United States District Court, S.D. Florida

February 22, 2018

ELOY ROJAS MAMANI, et al., Plaintiffs,


          JAMES I. COHN, JUDGE

         THIS CAUSE is before the Court upon Defendants' Motion to Exclude the Testimony of Daniel M. Goldstein [DE 359 in Case No. 07-22459; DE 336 in Case No. 08-21063] (“Motion”).[1] The Court has considered the Motion, Plaintiffs' Response and Defendants' Reply, the parties' related submissions, and the record in these cases, and is otherwise advised in the premises. For the reasons stated below, Defendants' Motion is granted in part and denied in part.

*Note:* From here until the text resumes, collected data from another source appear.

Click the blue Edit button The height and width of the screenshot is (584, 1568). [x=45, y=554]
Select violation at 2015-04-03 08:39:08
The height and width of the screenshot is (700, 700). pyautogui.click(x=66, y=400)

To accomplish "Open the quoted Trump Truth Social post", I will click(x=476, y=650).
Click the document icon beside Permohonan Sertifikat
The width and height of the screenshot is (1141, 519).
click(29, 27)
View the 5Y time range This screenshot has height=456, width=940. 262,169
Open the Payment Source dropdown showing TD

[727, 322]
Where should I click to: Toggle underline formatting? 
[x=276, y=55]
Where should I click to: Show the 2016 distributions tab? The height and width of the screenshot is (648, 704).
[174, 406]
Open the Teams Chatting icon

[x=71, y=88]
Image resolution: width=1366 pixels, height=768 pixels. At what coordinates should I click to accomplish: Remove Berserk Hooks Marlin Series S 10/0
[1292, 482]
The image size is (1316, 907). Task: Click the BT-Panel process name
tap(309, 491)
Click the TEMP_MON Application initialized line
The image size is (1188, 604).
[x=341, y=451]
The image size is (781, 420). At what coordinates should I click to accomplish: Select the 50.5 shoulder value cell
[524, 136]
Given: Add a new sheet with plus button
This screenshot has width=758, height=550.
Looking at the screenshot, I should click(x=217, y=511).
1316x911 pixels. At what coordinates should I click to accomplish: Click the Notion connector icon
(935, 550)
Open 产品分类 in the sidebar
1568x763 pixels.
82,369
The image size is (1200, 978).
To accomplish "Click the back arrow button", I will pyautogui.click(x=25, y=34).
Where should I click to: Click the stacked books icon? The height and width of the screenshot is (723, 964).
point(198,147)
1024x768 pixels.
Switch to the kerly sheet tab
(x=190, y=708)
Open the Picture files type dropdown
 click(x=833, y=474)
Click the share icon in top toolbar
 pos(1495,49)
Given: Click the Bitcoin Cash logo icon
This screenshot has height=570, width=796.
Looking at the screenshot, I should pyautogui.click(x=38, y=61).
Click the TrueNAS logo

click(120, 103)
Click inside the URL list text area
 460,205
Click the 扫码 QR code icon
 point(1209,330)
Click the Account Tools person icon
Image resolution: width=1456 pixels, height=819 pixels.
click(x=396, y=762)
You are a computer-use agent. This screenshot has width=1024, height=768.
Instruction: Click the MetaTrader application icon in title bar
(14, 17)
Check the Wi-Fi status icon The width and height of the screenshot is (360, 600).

         Plaintiffs proffer Daniel M. Goldstein, a cultural anthropologist, as an expert on the culture and history of Bolivia's indigenous populations. See Defendants' Ex. A ¶¶ 1-3 (Opening Expert Report of Daniel M. Goldstein (“Goldstein Report”)).[3] Dr. Goldstein is a professor of anthropology at Rutgers University. Id. ¶ 7. He has spent many years studying Bolivia and has “authored or edited four books on Bolivia, law, politics, violence, human rights, and social protest.” Id. ¶ 9. His expert opinions are summarized below:

1. “The [2003 protests] w[ere] part of Bolivia's culture of protest-a long history of demonstration against and resistance to the dominance of minority rule over the indigenous majority in Bolivia.” DE 378 at 3 (citing Goldstein Report ¶¶ 13, 25-35).
2. “The [2003 protests] were not instigated, coordinated, or led by any one opposition leader, groups of leaders, or political party, but instead the organization of the demonstrations was decentralized and ‘local communities were the principal actors and decision makers' of the demonstrations.” Id. (citing Goldstein Report ¶¶ 13, 36-48).
3. “The [2003 protests] were largely economic in nature, and an ‘authentic popular uprising against economic inequality in Bolivia.'” Id. (citing Goldstein Report ¶¶ 13, 49-54).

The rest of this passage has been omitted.